Courts Continue to Address Interlocutory Appeals

July 28, 2010

Litigants seeking an interlocutory appeal of an order requiring production of protected documents have always faced an uphill climb – because courts disfavor such interruptions in the litigation process. In 2009, the United States Supreme Court eliminated the possibility of using the “collateral order” doctrine in seeking such an interlocutory appeal of discovery orders. Mohawk Indus., Inc. v. Carpenter, 130 S. Ct. 599 (2009).

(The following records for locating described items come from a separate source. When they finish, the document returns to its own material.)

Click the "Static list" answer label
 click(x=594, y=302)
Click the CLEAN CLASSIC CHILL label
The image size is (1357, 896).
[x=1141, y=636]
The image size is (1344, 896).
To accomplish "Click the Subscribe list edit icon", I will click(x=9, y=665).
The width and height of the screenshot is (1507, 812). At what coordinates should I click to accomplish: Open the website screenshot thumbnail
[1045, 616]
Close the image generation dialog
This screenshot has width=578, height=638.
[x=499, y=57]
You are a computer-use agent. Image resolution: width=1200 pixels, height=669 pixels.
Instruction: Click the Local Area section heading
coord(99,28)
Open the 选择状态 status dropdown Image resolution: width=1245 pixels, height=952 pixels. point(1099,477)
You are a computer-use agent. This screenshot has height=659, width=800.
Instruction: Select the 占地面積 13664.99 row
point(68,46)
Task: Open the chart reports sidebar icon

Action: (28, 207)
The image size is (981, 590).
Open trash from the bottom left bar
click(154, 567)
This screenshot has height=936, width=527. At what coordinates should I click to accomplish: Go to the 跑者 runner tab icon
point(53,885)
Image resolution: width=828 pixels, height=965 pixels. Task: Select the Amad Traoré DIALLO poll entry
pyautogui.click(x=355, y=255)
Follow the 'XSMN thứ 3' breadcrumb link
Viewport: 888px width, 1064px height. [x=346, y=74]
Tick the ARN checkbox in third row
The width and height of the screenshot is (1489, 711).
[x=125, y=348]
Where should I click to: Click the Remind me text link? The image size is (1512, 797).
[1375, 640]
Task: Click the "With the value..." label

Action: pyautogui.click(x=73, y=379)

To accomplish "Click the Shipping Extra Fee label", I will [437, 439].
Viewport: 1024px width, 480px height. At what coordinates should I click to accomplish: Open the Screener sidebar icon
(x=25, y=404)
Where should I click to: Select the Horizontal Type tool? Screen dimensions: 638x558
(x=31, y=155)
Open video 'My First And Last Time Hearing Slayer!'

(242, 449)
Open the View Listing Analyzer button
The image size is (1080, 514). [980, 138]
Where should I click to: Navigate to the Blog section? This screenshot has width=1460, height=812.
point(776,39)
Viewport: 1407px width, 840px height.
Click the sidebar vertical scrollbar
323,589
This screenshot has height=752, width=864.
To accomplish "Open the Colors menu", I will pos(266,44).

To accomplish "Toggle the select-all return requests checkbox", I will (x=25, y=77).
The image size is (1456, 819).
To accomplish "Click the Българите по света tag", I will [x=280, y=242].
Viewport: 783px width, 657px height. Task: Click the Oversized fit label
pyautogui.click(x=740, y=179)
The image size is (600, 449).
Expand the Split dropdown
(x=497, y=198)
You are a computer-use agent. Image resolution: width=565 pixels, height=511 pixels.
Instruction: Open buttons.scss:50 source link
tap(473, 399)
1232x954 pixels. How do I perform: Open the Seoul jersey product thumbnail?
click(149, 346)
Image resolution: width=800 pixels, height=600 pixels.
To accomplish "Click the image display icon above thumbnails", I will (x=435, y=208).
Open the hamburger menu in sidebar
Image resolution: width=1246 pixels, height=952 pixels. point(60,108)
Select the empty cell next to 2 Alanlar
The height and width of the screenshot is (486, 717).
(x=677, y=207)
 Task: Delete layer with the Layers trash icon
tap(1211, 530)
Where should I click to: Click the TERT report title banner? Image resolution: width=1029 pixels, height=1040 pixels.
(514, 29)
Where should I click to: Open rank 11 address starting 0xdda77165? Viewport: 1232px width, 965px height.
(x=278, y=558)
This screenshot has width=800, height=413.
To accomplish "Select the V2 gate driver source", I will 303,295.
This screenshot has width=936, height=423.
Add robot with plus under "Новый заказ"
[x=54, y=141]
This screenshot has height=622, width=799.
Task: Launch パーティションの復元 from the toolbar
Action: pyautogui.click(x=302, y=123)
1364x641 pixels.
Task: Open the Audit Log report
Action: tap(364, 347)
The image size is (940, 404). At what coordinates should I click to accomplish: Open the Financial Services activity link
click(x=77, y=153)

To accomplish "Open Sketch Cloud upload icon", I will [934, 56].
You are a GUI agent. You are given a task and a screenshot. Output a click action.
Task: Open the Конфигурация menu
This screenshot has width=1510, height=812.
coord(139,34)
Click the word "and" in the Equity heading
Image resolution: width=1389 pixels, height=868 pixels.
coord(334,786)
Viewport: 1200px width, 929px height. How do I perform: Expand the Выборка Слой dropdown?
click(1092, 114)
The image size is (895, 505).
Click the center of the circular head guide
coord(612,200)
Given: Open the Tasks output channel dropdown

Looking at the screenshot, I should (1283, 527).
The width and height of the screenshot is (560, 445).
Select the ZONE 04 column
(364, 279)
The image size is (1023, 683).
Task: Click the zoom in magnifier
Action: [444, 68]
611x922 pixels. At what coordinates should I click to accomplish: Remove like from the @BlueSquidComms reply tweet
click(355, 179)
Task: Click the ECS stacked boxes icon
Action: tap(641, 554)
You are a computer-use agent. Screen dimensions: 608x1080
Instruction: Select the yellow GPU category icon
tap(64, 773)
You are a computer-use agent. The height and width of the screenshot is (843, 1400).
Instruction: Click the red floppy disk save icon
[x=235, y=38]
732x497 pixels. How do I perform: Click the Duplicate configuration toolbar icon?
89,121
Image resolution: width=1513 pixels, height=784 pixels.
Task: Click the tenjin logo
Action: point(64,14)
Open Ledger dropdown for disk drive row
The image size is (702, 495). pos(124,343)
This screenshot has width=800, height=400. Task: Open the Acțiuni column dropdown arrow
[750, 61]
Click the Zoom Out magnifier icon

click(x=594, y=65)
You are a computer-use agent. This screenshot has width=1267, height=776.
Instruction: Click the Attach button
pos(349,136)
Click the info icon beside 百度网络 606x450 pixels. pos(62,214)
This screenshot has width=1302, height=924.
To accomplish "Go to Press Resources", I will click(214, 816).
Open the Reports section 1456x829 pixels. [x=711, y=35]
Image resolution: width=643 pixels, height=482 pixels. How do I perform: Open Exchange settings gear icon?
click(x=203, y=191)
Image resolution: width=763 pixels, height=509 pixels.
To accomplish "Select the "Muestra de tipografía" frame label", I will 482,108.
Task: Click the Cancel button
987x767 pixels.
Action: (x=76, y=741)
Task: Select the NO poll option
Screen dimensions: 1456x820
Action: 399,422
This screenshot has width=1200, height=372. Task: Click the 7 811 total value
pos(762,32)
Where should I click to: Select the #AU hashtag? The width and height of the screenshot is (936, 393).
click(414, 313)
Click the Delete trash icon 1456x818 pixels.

However, litigants can still rely on other doctrines. In Hernandez v. Tanninen, 604 F.3d 1095 (9th Cir. 2010), the Ninth Circuit granted a petition for a writ of mandamus, and reversed a lower court order which found a broad subject matter waiver doctrine when a plaintiff relied on a former lawyer’s testimony. One day later, a California appellate court granted a similar writ under the California rules, and reversed a lower court’s ruling that a law firm sued for malpractice could discover communications between its former client and successor counsel. Nemer v. Superior Court, Nos. B214762 & B215029, 2010 Cal. App. Unpub. LEXIS 3516 (Cal. Ct. App. May 13, 2010).

Although the United States Supreme Court has made it more difficult for litigants to obtain interlocutory relief from a discovery order requiring production of protected communications or documents, there are still some remedies available.